EXERCISE DATA
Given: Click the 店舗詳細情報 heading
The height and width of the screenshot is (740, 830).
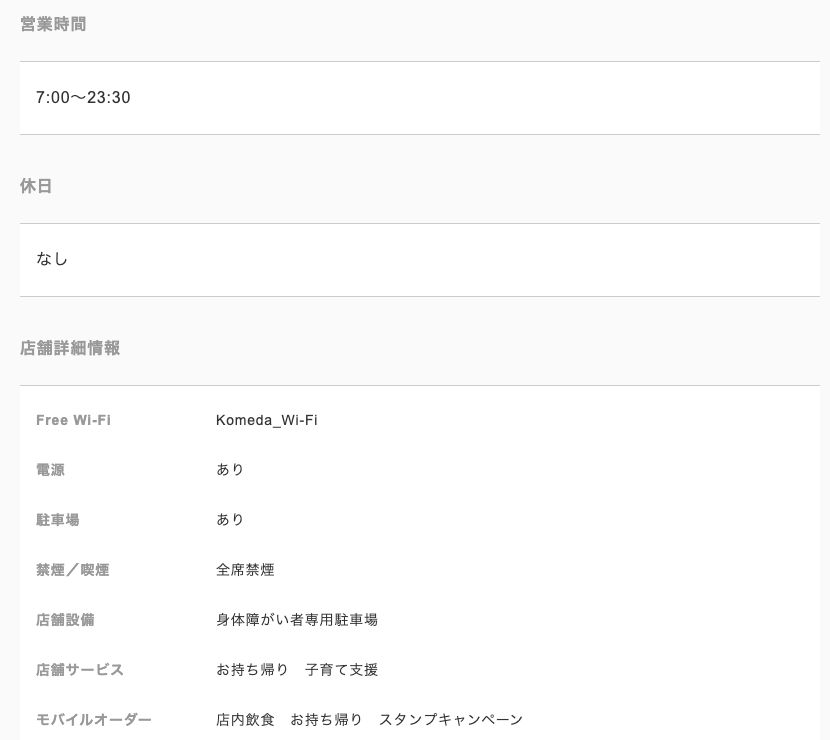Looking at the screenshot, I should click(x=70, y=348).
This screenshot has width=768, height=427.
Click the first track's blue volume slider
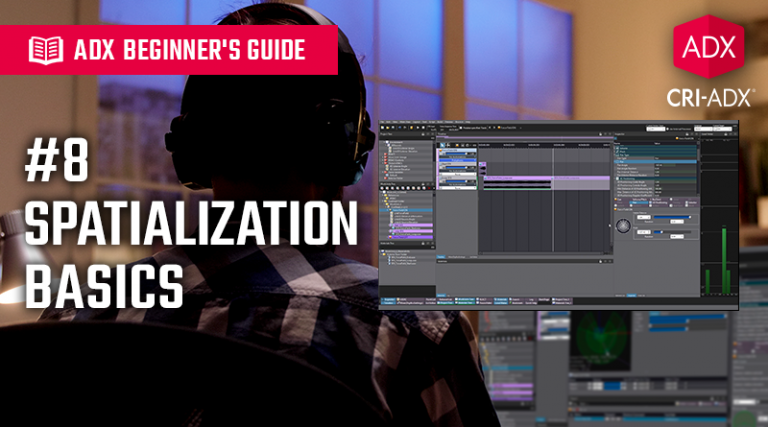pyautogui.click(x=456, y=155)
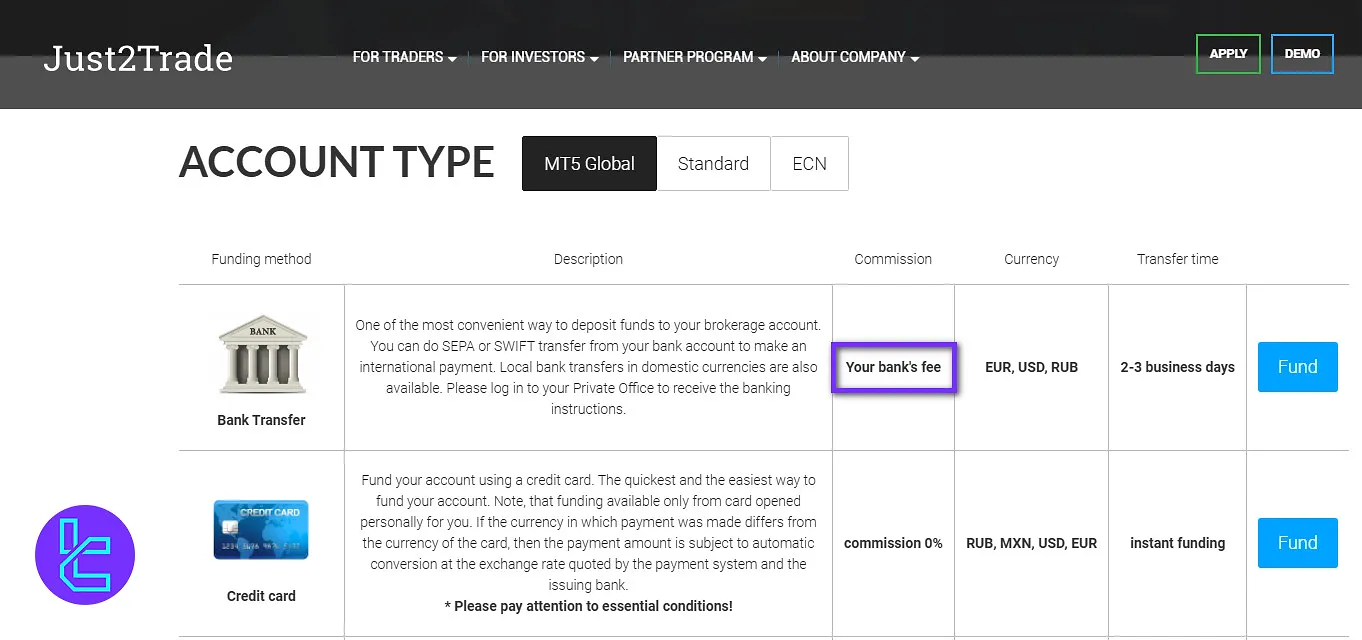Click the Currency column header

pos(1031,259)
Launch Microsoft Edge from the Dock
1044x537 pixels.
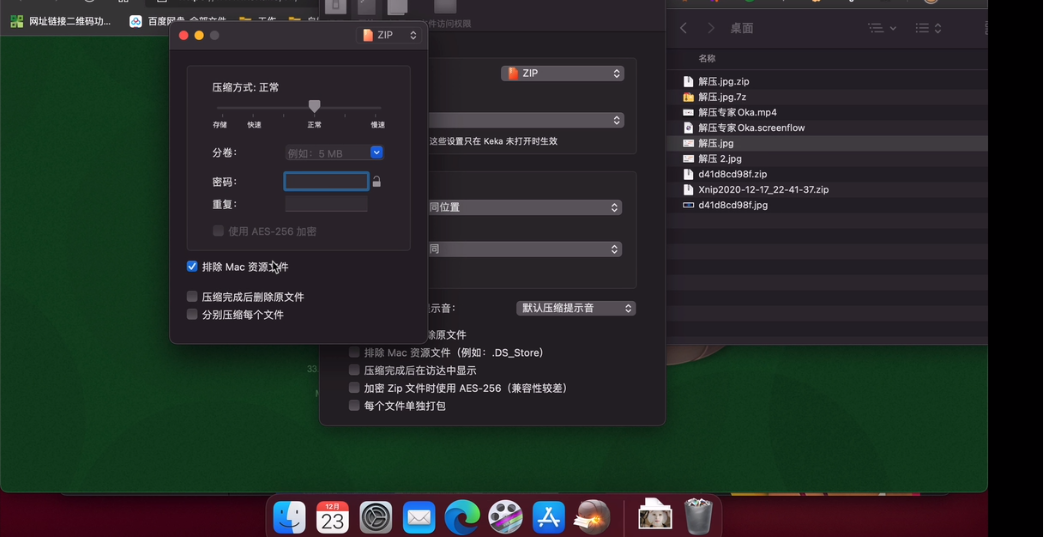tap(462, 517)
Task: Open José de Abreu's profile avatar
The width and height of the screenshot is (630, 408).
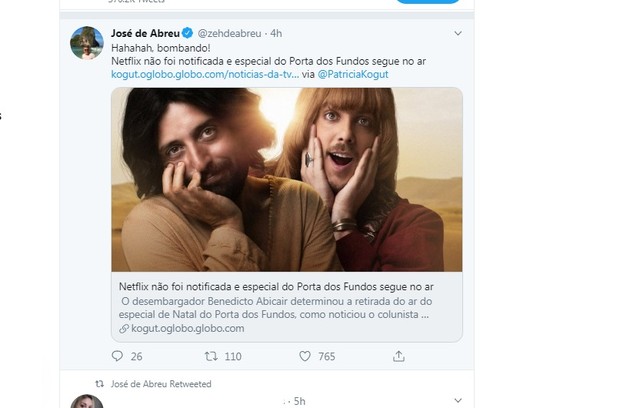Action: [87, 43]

AIM OF THE TASK
Leave out the pictures and give the rest of the records again exactly.

TASK RESULT
Given: Click the 店舗詳細情報 heading
The height and width of the screenshot is (740, 830).
Looking at the screenshot, I should click(x=70, y=348).
This screenshot has width=768, height=427.
Click the first track's blue volume slider
pyautogui.click(x=456, y=155)
Click the Currency column header

pos(1031,259)
Launch Microsoft Edge from the Dock
1044x537 pixels.
tap(462, 517)
Task: Open José de Abreu's profile avatar
The width and height of the screenshot is (630, 408).
Action: [87, 43]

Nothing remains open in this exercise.